A high-performance memory allocator based on MiMalloc's free list sharding approach.
This project implements a thread-efficient memory allocator for multi-core systems that avoids common performance pitfalls like false sharing and lock contention. The implementation is inspired by MiMalloc's approach of using free list sharding to increase locality, avoid contention, and support a highly-tuned allocate and free fast path.
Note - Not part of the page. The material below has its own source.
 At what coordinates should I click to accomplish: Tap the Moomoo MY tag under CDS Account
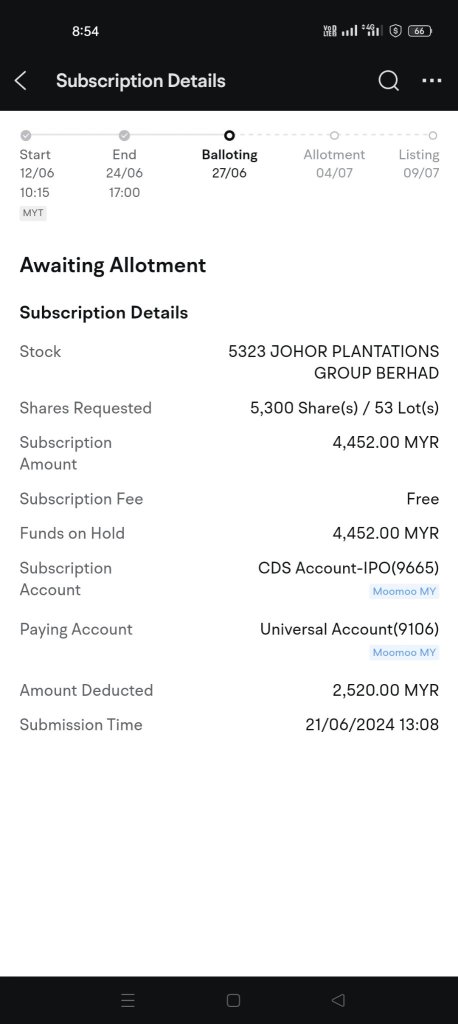coord(404,592)
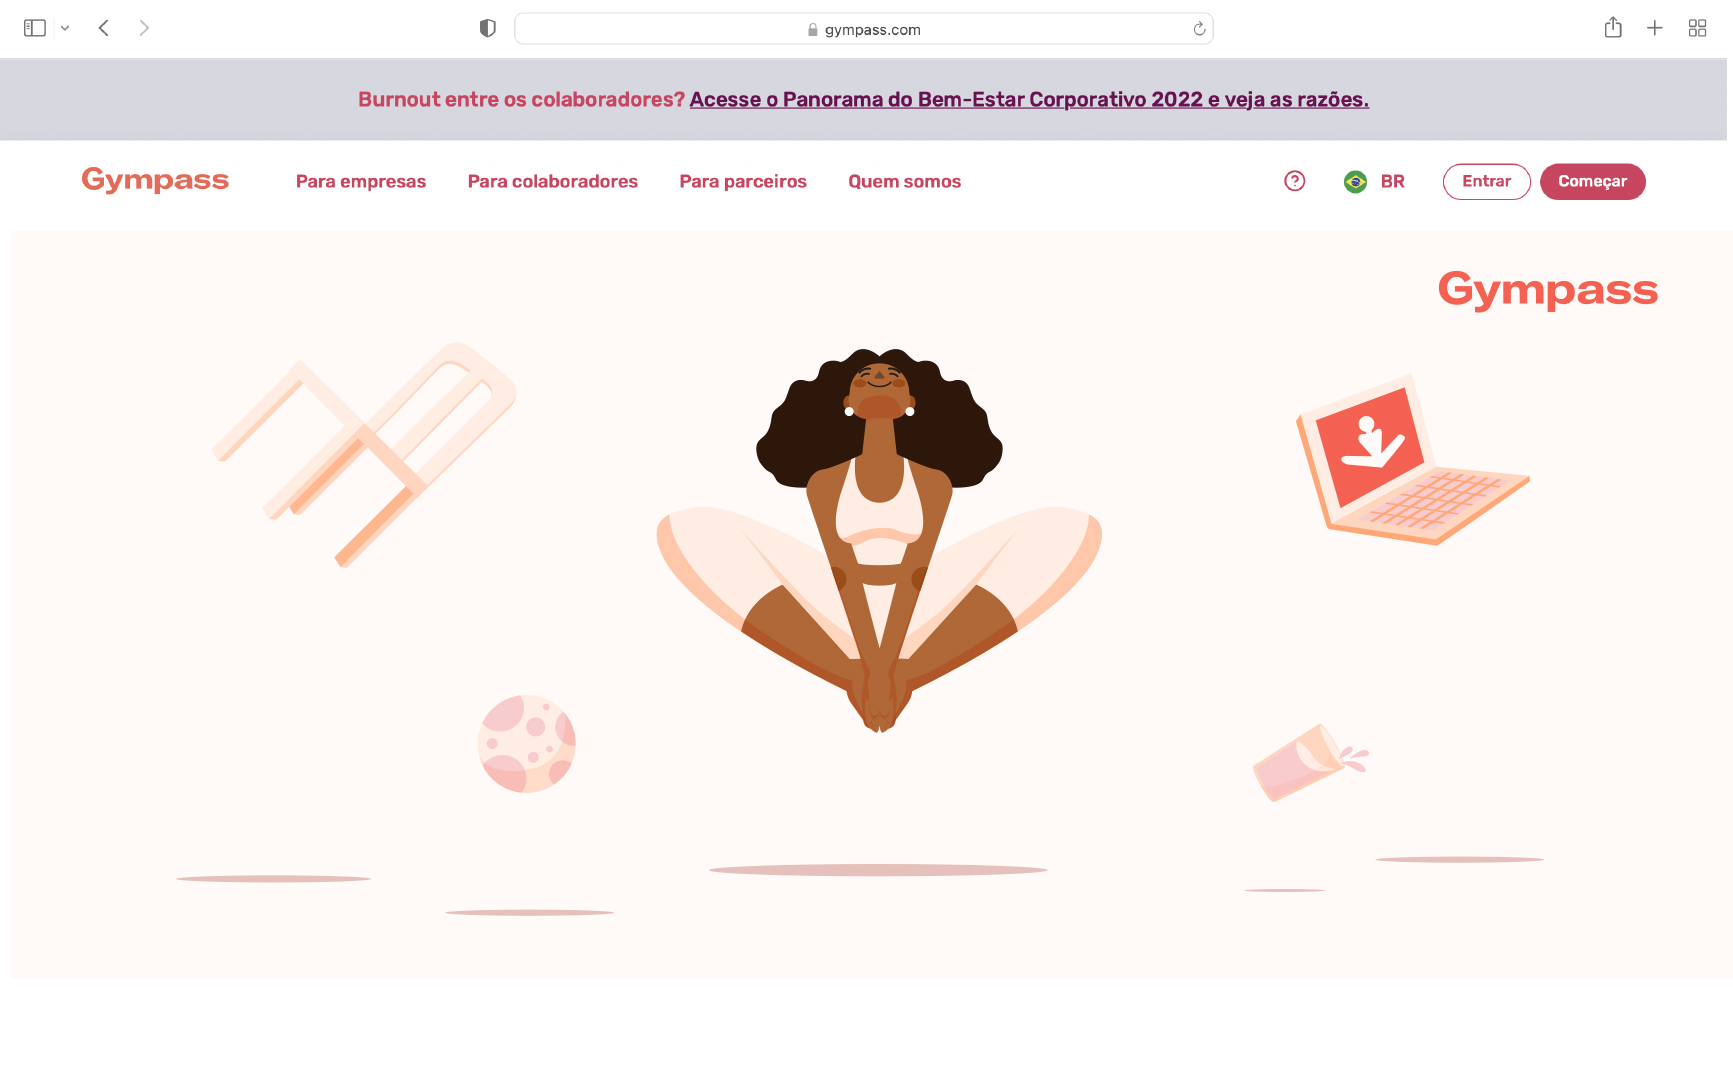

When searching the memory allocator literature, we considered multiple designs based on:
- Speed
- Scalability
- False sharing avoidance
- Low fragmentation
- Implementation complexity
- Code size
After evaluating options like SuperMalloc and MiMalloc, we chose to implement key features from MiMalloc due to its:
- Strong single-threaded performance
- Effective handling of false sharing
- Smaller code size through high code reuse
- Relatively simple core ideas to manage concurrency
The primary concept used in this allocator is free list sharding. Each page (minimum size 64KiB) has multiple free lists:
- Local free list: Used when the thread that "owns" the page frees a block
- Thread-free list: Used when a non-owner thread frees a block (uses atomic operations)
- Page free list: Main free list that only gets updated when necessary
This approach reduces the number of atomic operations needed for synchronization by deferring maintenance tasks.
- Blocks: Fixed-size memory areas assigned to objects
- Pages: Similar to superblocks in Hoard, these store equal-sized blocks and come in three kinds:
- Small (64KiB): Stores blocks from 8 bytes to 1024 bytes
- Large: Stores blocks between 1024 bytes and 512KiB
- Huge: Stores blocks larger than 512KiB
- Segments: 4MB aligned regions that store pages of the same kind
- Small segments store 64 small pages
- Large/huge pages occupy one or more entire segments
- Get CPU ID to obtain a thread-local heap
- For small blocks (≤1024 bytes), use direct pointers to pages
- For larger blocks, use linked lists of pages organized by power-of-2 size classes
- Huge allocations span entire segments
When freeing memory:
- Blocks are added to the appropriate free list
- Page cleanup is deferred until no free references are available
- Pages are marked for reuse when all blocks are freed
- Segments are marked for reuse when all pages are freed
- A bitmap tracks segment allocation status with mutex protection
- Passive false sharing: Avoided by ensuring that only the owner thread can reallocate memory while a page is in use
- Active false sharing: Eliminated by making each page owned by a specific thread
Our implementation achieves better runtime at all thread counts by:
- Increasing the locality of free lists
- Reducing concurrent access to shared data
- Deferring atomic operations until necessary
A2Alloc outperforms both kheap and libc in sequential speed by deferring expensive tasks until the free list of blocks is empty.
A2Alloc uses more memory than kheap or libc due to:
- Overhead from free list sharding
- Additional heap metadata for page lists and direct pointers
- 4MB segment allocation granularity
This increased memory usage is a tradeoff for better performance, as tests with smaller segment sizes showed decreased performance.
- E. D. Berger, K. S. McKinley, R. D. Blumofe, and P. R. Wilson, "Hoard: A scalable memory allocator for multithreaded applications," ACM Sigplan Notices, vol. 35, no. 11, pp. 117–128, 2000.
- B. C. Kuszmaul, "Supermalloc: A super fast multithreaded malloc for 64-bit machines," in Proceedings of the 2015 International Symposium on Memory Management, 2015, pp. 41–55.
- D. Leijen, B. Zorn, and L. de Moura, "Mimalloc: Free list sharding in action," in Programming Languages and Systems: 17th Asian Symposium, APLAS 2019, Nusa Dua, Bali, Indonesia, December 1–4, 2019, Proceedings 17. Springer, 2019, pp. 244–265.